What to produce. Wherever the string "Enable" appears in the records, return the line that holds it.

Available records.
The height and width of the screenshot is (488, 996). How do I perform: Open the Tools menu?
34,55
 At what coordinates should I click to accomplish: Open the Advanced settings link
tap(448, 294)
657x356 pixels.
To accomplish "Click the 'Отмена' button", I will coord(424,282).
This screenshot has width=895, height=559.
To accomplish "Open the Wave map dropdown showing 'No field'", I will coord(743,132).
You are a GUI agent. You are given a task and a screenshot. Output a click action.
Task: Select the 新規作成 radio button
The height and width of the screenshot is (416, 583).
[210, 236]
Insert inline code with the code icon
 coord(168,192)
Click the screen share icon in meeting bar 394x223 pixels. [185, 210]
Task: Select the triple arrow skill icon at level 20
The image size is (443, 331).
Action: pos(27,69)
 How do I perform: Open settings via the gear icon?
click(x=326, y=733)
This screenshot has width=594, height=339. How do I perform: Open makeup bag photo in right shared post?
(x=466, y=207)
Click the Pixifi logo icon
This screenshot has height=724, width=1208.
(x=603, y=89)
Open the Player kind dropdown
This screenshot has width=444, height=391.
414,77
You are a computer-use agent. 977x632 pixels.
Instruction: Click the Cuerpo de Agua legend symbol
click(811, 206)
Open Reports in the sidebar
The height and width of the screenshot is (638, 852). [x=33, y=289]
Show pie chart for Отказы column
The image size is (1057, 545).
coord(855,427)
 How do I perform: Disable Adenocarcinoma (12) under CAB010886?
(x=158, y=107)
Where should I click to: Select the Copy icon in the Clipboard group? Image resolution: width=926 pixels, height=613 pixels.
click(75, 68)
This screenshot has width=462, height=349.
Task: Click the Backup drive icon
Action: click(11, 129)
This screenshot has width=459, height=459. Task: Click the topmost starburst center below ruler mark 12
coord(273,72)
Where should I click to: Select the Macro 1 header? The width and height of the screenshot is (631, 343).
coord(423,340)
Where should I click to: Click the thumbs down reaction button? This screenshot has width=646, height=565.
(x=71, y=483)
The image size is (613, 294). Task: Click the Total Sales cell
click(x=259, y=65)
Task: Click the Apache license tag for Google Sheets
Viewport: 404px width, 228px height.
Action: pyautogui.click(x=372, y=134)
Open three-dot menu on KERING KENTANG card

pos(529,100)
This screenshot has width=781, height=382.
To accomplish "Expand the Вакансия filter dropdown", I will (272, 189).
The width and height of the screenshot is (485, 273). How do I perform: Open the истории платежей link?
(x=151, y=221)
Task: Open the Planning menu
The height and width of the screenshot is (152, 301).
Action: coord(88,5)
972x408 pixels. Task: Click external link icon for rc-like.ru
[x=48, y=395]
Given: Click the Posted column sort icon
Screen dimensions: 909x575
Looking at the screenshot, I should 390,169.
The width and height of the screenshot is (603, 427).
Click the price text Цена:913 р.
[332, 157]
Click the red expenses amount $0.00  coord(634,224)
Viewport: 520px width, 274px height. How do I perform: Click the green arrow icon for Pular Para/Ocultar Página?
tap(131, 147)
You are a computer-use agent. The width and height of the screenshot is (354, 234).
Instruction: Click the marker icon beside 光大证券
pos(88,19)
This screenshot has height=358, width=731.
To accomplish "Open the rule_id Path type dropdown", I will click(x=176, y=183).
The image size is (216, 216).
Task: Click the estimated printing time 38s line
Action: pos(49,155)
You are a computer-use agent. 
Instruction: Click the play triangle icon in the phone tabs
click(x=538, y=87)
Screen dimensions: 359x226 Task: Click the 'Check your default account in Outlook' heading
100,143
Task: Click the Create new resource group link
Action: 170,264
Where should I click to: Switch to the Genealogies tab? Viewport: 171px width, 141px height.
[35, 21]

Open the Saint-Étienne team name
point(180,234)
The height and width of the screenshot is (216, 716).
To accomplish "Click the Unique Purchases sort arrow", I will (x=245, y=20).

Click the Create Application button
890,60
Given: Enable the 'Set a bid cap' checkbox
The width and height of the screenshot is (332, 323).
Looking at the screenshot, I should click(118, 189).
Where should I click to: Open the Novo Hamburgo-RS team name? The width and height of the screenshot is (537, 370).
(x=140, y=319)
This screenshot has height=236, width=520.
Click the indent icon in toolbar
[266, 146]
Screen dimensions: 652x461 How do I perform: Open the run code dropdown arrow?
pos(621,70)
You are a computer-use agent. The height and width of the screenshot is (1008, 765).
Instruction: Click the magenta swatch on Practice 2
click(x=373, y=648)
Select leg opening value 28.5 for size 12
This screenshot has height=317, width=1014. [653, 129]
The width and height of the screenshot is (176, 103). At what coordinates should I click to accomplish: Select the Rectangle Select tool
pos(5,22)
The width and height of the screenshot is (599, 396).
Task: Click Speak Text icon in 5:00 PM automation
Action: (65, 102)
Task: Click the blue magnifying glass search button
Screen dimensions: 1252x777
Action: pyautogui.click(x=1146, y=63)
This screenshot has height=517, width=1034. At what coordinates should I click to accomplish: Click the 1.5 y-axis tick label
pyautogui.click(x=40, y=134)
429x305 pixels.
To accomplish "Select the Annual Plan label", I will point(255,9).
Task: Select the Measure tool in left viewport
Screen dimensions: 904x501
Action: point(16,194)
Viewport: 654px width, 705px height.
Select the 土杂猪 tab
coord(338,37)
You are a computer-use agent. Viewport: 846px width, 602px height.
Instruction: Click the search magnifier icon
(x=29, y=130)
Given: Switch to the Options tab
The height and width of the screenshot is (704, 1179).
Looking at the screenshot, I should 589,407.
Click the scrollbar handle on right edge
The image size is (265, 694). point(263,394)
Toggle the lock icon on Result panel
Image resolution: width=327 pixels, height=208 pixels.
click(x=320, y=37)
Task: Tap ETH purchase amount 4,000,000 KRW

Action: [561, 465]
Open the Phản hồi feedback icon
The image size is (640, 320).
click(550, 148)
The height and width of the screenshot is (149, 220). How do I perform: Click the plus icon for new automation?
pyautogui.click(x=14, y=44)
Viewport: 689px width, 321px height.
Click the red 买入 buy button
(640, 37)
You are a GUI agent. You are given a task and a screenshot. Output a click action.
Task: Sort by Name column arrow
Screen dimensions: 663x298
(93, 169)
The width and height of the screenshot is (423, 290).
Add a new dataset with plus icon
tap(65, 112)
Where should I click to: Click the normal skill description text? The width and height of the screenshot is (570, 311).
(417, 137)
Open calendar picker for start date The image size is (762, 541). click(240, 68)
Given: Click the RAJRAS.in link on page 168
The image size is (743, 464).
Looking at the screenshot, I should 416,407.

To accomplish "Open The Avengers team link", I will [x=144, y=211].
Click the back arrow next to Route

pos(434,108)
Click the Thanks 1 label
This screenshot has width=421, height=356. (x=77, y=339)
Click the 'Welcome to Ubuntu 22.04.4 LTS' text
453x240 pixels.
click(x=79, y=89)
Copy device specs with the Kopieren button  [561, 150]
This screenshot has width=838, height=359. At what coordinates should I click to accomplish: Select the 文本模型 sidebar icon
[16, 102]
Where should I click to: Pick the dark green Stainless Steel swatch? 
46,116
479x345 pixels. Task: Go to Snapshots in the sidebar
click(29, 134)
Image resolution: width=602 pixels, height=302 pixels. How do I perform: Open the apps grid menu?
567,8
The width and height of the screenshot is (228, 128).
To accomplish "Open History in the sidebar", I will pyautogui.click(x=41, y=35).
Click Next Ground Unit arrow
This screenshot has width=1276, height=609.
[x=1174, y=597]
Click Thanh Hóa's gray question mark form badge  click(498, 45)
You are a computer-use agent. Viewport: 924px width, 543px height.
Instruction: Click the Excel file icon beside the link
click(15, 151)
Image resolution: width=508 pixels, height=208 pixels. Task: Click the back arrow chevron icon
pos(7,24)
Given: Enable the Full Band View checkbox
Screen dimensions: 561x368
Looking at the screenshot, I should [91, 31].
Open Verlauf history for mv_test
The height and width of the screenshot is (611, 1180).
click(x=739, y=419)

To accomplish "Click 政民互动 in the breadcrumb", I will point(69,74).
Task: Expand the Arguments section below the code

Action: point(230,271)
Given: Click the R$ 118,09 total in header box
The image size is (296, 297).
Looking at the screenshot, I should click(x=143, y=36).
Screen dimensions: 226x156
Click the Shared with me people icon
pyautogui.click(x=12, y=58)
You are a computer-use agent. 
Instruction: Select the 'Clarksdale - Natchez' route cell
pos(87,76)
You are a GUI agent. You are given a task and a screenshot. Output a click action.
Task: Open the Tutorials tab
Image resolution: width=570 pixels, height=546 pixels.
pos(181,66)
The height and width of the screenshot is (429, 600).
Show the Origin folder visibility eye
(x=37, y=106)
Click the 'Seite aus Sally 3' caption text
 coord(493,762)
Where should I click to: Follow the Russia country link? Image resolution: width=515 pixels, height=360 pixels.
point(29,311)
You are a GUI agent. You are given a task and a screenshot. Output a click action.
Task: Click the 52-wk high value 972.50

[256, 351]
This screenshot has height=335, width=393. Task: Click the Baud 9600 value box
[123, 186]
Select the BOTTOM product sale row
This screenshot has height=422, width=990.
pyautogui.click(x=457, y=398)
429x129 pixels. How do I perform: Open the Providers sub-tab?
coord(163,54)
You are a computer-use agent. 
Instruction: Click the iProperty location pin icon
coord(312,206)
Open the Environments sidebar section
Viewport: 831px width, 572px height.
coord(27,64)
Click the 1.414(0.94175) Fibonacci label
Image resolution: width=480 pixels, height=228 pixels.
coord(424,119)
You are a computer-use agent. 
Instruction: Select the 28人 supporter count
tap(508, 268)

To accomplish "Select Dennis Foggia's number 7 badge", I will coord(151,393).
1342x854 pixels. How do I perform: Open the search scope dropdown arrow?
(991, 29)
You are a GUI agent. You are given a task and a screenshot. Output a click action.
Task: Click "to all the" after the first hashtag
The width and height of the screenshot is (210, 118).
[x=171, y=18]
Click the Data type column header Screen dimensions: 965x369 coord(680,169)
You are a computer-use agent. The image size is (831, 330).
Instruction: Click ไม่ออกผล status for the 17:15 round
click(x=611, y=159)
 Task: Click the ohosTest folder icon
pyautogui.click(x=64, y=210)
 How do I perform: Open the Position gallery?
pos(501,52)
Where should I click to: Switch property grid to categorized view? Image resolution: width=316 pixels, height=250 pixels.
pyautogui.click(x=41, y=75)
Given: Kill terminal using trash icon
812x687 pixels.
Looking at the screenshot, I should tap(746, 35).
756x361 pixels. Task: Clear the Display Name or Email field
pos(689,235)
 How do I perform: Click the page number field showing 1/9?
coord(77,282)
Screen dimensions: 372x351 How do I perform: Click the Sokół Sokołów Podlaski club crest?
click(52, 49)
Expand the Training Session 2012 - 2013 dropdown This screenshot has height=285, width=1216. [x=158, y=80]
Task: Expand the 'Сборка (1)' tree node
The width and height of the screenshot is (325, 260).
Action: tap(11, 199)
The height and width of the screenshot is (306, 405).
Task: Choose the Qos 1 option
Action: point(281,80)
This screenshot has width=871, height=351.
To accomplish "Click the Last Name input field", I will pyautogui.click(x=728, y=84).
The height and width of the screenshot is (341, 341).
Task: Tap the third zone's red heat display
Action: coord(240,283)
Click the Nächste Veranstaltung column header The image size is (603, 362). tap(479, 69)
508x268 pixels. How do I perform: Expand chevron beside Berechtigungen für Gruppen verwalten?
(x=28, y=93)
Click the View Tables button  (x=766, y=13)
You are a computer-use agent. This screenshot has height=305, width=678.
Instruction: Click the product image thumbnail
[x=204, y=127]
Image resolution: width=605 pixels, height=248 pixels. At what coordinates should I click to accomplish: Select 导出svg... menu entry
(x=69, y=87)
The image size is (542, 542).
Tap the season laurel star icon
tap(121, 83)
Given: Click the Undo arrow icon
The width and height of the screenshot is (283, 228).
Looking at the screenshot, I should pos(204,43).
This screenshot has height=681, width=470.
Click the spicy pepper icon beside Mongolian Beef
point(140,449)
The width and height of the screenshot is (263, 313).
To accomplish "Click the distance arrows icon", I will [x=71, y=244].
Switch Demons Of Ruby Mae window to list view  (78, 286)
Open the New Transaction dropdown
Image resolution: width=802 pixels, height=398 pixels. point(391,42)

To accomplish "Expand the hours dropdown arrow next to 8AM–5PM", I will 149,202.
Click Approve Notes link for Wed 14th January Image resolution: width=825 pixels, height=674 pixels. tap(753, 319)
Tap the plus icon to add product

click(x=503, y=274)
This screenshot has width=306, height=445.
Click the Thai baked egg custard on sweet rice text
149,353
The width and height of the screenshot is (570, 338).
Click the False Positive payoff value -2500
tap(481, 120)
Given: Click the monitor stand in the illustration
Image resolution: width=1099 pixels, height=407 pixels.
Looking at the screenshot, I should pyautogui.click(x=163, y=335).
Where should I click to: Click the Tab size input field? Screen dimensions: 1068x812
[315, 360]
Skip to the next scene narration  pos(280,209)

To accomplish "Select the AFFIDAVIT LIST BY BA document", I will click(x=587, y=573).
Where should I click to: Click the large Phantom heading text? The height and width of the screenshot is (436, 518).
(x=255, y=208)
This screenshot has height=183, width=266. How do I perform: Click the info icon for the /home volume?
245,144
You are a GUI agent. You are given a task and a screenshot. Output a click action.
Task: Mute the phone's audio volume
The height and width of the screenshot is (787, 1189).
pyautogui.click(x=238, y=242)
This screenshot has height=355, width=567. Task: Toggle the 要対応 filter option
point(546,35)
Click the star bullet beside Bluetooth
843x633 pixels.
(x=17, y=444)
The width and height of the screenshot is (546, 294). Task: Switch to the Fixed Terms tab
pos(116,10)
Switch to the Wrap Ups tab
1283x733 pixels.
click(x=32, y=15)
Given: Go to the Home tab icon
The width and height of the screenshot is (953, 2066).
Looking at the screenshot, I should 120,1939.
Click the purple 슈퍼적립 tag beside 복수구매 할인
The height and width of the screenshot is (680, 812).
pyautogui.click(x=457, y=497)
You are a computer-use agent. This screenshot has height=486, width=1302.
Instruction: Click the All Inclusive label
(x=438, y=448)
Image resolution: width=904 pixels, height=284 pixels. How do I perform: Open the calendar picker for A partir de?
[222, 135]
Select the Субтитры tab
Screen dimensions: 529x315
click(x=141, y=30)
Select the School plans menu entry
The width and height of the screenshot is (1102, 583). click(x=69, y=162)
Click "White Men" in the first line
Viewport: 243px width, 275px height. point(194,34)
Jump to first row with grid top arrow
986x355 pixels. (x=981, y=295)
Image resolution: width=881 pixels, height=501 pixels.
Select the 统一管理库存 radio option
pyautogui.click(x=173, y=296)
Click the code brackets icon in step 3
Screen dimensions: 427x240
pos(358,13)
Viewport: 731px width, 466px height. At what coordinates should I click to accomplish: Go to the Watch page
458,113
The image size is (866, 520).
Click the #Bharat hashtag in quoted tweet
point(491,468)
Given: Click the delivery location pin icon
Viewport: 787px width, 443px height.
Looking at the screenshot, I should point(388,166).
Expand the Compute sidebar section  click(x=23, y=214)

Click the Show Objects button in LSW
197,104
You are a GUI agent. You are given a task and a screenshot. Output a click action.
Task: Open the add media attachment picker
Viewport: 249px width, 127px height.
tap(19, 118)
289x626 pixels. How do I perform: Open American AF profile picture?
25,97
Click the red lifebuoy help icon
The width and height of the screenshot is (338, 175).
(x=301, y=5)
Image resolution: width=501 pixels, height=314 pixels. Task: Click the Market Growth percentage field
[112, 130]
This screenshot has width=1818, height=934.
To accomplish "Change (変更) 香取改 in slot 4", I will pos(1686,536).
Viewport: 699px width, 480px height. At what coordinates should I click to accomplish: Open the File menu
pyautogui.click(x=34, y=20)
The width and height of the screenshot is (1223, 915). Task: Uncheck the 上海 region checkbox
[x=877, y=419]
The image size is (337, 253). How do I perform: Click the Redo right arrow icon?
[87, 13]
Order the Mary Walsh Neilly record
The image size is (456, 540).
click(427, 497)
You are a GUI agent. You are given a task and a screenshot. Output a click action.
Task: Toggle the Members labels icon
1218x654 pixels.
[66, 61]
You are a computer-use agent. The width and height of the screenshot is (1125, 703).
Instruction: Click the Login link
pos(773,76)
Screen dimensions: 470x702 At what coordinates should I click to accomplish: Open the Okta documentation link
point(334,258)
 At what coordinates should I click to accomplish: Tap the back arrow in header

Reply.
Given: Enable the 'Set a bid cap' checkbox
Given: Enable the Full Band View checkbox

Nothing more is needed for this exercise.